*EXERCISE DESCRIPTION*:
Lay out as a JSON list of strings the part of the data that opens with the line containing "Open the history clock panel" and closes with the line containing "(x=31, y=46)", both included, with one string per line and blank lines omitted.

>> Start

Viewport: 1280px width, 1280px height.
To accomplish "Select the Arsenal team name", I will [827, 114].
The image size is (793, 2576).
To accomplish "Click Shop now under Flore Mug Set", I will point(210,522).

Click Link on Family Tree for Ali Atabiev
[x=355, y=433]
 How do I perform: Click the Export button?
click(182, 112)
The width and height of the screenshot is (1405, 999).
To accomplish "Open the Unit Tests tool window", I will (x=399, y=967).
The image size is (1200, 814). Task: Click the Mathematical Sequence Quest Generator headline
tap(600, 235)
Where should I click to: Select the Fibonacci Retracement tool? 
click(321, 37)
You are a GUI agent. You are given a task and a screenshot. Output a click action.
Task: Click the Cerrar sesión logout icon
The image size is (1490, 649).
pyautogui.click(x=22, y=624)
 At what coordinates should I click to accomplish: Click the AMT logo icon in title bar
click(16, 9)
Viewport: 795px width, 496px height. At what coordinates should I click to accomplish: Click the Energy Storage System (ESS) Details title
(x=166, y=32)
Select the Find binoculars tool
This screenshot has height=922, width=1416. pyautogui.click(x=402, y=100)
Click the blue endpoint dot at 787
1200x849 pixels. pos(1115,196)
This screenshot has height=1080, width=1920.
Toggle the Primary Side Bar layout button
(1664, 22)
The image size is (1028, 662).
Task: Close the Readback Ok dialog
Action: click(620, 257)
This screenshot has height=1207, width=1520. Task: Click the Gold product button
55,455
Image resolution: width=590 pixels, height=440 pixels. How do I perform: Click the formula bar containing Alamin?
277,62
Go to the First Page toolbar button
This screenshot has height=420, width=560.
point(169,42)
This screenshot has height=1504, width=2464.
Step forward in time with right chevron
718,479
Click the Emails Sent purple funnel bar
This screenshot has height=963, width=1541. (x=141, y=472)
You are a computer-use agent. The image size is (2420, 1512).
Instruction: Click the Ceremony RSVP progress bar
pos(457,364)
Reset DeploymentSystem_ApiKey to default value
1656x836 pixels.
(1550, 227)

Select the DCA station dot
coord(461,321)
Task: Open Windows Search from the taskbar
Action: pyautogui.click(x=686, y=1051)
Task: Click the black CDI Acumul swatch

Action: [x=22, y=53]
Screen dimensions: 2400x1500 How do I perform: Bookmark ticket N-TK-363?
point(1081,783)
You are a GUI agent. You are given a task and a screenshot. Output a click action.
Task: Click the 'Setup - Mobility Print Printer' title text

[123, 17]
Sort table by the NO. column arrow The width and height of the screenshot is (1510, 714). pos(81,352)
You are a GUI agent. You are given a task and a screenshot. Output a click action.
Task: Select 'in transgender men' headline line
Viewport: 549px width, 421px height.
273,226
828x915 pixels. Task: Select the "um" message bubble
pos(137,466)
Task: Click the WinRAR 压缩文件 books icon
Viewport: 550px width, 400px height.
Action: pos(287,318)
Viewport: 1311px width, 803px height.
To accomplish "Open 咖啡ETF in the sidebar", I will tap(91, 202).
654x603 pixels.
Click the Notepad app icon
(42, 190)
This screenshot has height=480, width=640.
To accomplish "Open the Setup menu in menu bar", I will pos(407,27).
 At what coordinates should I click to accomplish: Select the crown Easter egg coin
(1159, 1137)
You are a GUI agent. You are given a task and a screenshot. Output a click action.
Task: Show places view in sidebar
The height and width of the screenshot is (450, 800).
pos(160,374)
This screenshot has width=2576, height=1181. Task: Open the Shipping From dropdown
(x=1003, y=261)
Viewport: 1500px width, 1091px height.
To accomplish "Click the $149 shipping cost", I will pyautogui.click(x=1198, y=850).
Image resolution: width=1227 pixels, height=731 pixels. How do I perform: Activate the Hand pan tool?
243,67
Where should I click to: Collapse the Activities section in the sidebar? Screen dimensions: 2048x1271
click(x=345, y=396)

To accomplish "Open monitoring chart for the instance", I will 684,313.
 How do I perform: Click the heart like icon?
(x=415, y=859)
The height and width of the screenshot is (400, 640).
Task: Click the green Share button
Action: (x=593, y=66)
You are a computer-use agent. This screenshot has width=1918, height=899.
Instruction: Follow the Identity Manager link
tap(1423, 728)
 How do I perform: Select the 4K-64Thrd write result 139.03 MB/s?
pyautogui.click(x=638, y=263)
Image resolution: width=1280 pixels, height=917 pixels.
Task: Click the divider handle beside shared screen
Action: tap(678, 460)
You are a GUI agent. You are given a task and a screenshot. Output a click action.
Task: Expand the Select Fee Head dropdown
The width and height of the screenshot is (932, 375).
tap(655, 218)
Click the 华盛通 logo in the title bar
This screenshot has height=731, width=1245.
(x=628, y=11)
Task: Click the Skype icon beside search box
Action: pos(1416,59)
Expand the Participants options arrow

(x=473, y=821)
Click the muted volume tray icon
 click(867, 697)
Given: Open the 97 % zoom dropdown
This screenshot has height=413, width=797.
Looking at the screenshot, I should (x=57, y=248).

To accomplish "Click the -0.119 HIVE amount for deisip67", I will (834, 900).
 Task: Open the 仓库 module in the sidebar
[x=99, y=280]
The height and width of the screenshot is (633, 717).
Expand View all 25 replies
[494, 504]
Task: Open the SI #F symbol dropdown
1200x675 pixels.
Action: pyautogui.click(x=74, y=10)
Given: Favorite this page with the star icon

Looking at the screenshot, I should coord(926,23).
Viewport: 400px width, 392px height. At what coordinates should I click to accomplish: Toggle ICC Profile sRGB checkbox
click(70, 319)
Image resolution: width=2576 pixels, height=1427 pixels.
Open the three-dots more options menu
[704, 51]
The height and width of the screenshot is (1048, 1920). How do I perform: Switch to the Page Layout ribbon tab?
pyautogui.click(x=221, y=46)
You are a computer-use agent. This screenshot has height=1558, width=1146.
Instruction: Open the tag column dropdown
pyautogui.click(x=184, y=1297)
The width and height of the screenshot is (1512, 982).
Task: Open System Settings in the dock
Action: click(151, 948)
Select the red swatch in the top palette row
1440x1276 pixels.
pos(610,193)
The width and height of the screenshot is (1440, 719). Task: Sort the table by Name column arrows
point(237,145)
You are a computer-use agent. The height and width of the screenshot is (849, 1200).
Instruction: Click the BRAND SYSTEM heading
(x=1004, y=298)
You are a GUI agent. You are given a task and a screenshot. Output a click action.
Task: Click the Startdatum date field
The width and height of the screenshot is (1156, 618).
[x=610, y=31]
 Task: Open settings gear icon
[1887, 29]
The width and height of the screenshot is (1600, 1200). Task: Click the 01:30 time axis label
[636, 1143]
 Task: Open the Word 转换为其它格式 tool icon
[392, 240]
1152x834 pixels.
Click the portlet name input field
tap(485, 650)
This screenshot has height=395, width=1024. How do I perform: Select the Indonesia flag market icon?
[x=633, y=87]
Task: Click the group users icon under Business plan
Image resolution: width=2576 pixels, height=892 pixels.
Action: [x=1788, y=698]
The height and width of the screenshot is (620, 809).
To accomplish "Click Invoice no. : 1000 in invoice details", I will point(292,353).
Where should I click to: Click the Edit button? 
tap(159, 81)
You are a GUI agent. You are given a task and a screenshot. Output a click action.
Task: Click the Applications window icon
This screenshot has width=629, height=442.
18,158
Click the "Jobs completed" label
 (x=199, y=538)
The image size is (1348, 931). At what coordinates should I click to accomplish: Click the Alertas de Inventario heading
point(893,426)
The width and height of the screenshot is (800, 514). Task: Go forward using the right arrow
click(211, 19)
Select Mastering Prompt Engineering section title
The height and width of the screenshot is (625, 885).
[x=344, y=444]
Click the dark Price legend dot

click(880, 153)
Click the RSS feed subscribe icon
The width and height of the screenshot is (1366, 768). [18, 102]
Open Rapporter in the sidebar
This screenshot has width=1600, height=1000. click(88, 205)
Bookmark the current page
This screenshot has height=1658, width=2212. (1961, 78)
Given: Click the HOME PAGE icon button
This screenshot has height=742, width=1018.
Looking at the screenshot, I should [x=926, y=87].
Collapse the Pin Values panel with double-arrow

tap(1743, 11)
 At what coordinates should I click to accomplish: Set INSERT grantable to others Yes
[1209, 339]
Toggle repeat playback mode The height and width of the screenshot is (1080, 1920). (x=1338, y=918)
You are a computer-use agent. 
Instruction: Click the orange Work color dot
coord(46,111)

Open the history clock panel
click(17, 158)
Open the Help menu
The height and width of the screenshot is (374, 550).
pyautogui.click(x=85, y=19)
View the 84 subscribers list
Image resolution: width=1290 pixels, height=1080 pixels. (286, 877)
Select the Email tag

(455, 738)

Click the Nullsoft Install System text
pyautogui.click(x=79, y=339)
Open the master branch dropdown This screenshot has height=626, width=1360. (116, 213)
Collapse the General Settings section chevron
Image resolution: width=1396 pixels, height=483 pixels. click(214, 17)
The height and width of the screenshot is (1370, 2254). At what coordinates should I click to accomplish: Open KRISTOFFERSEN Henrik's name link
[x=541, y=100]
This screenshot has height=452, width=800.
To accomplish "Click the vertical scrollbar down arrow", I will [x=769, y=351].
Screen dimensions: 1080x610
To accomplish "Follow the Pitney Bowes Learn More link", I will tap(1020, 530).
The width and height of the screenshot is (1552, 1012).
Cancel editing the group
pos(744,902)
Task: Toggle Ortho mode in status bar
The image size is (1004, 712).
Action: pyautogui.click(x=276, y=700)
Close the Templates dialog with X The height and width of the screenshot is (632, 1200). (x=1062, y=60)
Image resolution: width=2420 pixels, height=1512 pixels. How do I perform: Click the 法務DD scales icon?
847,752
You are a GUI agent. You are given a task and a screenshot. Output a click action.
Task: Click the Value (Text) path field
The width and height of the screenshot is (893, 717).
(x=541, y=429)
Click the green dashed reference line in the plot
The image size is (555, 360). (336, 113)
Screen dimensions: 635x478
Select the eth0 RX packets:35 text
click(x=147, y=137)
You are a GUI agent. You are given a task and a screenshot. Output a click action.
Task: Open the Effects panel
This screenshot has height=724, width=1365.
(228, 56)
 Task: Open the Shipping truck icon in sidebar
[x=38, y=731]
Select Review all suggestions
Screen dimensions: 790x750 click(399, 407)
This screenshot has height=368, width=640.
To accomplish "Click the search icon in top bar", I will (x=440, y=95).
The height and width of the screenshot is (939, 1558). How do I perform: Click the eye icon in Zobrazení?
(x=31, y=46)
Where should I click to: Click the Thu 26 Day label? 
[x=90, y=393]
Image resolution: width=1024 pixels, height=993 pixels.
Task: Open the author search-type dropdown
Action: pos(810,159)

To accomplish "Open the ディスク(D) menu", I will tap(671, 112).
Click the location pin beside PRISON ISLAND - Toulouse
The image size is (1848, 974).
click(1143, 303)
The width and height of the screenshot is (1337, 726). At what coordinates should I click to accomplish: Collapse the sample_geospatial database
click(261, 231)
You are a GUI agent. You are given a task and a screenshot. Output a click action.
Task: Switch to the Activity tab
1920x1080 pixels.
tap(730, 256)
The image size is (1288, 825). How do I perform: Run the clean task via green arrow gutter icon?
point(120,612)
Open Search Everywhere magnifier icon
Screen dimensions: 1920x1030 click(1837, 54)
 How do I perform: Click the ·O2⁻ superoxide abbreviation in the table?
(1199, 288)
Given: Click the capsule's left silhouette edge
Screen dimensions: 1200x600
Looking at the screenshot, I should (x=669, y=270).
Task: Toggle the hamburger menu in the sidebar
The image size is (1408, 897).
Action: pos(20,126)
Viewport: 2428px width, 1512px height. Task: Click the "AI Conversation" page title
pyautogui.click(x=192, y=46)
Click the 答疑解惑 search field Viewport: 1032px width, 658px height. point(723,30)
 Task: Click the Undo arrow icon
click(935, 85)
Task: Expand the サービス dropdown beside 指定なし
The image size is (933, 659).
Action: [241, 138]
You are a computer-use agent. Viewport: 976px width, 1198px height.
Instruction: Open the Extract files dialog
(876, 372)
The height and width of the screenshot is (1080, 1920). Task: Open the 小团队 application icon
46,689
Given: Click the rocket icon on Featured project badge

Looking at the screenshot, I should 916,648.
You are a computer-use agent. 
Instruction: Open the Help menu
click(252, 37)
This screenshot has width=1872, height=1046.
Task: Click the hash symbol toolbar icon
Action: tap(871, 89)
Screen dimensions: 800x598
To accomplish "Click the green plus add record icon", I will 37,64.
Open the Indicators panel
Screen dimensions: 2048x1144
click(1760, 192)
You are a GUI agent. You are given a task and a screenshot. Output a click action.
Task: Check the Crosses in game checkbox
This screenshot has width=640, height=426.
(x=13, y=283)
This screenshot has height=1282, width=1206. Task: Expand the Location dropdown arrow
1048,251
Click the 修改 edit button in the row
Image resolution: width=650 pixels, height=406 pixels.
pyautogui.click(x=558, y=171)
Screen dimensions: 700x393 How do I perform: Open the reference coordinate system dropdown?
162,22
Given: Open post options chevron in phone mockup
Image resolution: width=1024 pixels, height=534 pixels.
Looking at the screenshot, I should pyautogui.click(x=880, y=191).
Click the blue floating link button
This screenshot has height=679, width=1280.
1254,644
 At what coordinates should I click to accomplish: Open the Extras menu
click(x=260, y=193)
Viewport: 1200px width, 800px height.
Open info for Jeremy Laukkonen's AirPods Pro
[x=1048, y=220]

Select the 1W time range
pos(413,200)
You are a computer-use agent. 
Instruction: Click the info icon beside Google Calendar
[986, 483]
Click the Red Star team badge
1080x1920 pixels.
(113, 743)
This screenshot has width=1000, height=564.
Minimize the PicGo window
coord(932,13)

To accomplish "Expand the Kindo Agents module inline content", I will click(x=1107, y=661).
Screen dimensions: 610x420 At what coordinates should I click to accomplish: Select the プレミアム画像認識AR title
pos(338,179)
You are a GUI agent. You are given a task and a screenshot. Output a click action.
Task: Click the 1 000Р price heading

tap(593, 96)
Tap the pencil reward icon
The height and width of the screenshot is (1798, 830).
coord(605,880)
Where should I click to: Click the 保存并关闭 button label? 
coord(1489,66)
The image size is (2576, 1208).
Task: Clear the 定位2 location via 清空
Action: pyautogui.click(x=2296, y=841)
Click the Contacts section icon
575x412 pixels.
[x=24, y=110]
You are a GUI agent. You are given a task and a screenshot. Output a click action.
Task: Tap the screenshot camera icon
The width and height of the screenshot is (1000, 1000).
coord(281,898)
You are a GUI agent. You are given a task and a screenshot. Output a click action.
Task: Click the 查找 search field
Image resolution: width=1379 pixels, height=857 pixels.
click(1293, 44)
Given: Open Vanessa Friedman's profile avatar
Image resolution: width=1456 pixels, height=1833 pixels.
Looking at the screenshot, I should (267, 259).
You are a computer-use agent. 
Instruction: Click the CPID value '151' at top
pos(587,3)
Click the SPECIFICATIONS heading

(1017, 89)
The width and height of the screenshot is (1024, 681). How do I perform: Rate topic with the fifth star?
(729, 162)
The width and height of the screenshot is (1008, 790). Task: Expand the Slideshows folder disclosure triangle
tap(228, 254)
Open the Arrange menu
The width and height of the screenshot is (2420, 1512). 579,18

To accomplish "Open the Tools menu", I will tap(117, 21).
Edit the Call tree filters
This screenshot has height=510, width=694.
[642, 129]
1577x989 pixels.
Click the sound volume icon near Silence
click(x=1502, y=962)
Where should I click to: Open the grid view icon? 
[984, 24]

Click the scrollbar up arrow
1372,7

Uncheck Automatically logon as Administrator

>> End

*FULL ANSWER*:
[
  "Open the history clock panel",
  "click(17, 158)",
  "Open the Help menu",
  "The height and width of the screenshot is (374, 550).",
  "pyautogui.click(x=85, y=19)",
  "View the 84 subscribers list",
  "Image resolution: width=1290 pixels, height=1080 pixels. (286, 877)",
  "Select the Email tag",
  "(455, 738)",
  "Click the Nullsoft Install System text",
  "pyautogui.click(x=79, y=339)",
  "Open the master branch dropdown This screenshot has height=626, width=1360. (116, 213)",
  "Collapse the General Settings section chevron",
  "Image resolution: width=1396 pixels, height=483 pixels. click(214, 17)",
  "The height and width of the screenshot is (1370, 2254). At what coordinates should I click to accomplish: Open KRISTOFFERSEN Henrik's name link",
  "[x=541, y=100]",
  "This screenshot has height=452, width=800.",
  "To accomplish \"Click the vertical scrollbar down arrow\", I will [x=769, y=351].",
  "Screen dimensions: 1080x610",
  "To accomplish \"Follow the Pitney Bowes Learn More link\", I will tap(1020, 530).",
  "The width and height of the screenshot is (1552, 1012).",
  "Cancel editing the group",
  "pos(744,902)",
  "Task: Toggle Ortho mode in status bar",
  "The image size is (1004, 712).",
  "Action: pyautogui.click(x=276, y=700)",
  "Close the Templates dialog with X The height and width of the screenshot is (632, 1200). (x=1062, y=60)",
  "Image resolution: width=2420 pixels, height=1512 pixels. How do I perform: Click the 法務DD scales icon?",
  "847,752",
  "You are a GUI agent. You are given a task and a screenshot. Output a click action.",
  "Task: Click the Value (Text) path field",
  "The width and height of the screenshot is (893, 717).",
  "(x=541, y=429)",
  "Click the green dashed reference line in the plot",
  "The image size is (555, 360). (336, 113)",
  "Screen dimensions: 635x478",
  "Select the eth0 RX packets:35 text",
  "click(x=147, y=137)",
  "You are a GUI agent. You are given a task and a screenshot. Output a click action.",
  "Task: Open the Effects panel",
  "This screenshot has height=724, width=1365.",
  "(228, 56)",
  " Task: Open the Shipping truck icon in sidebar",
  "[x=38, y=731]",
  "Select Review all suggestions",
  "Screen dimensions: 790x750 click(399, 407)",
  "This screenshot has height=368, width=640.",
  "To accomplish \"Click the search icon in top bar\", I will (x=440, y=95).",
  "The height and width of the screenshot is (939, 1558). How do I perform: Click the eye icon in Zobrazení?",
  "(x=31, y=46)"
]